Here Crayne interrupted the old man to say, "I have made inquiries and find Captain Ek's story of MacKenzie's outfitting at Fort Chipewyan is true. He started from there in 1789 for the Arctic. Here, also, Franklin outfitted for his two land journeys in 1820 and 1825. The name of Christian Ek is recorded on all three expeditions. Go on, Captain Ek."

"There was a girl at that wilderness fort, a young thing with fair hair, sweet as the wild flowers, straight and strong as a young pine, always laughing until we were leaving. Then I missed her and could not say farewell."

A shaking hand brushed across the old man's eyes as if to clear the mists, and he continued: "I found her among the members of our company, dressed in buckskins, like a boy, taking her share of the work, suffering the hardships, with never a complaint nor shirking a task.
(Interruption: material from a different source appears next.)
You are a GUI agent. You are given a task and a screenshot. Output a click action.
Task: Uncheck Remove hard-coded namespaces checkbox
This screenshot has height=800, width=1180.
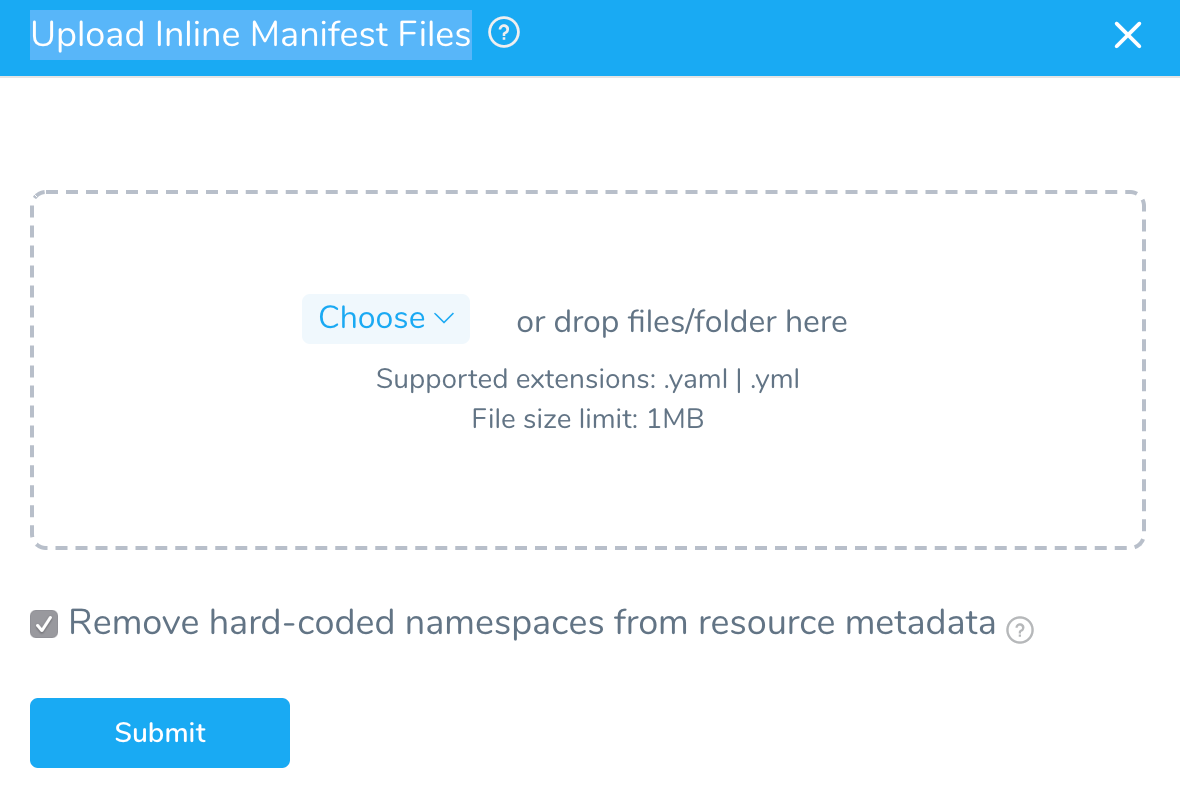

It was not until we reached the booming breakers of the Arctic Sea that any but me learned there was a woman with us. Then the beast that lives in all men broke forth. Not crueller is this North than human brutes. She, who had taken her place as courageously as they, was hunted, and I alone stood between her and the wolf pack to which they had changed. That fight was of one against many, of knives and fists, and I went down, but not before she was free, and I had seen the wraith of my mother flying under the stars, seen that dear Shade lift my sweetheart, and fly with her north.

"You will say it was a dream of the cold. But I say I saw the Valkyries, heard their cry, the ringing of steel in that music of the Shades. And as they swept away they beckoned me.

"Of that journey over the frozen North, the ice, the storms, the whirling snow, I have only the memory of their voices singing. You have heard that song which I followed. Sometimes they swept about me in Light, warmed my chilled heart, strengthened my limbs. And I came at last to the Bowl, bridged with the Rainbow Arch, and I believed it was Valhalla. There they danced, as you have seen them dance, and I saw the face of my Woman who awaited me on that Bridge of Light. I had started across when the voice of her who was my mother called me back. Instantly the air was filled with cries, urging me forward, and She who was so new a Shade stood with downcast eyes and would not draw me by their lovelight when my Mother called me back.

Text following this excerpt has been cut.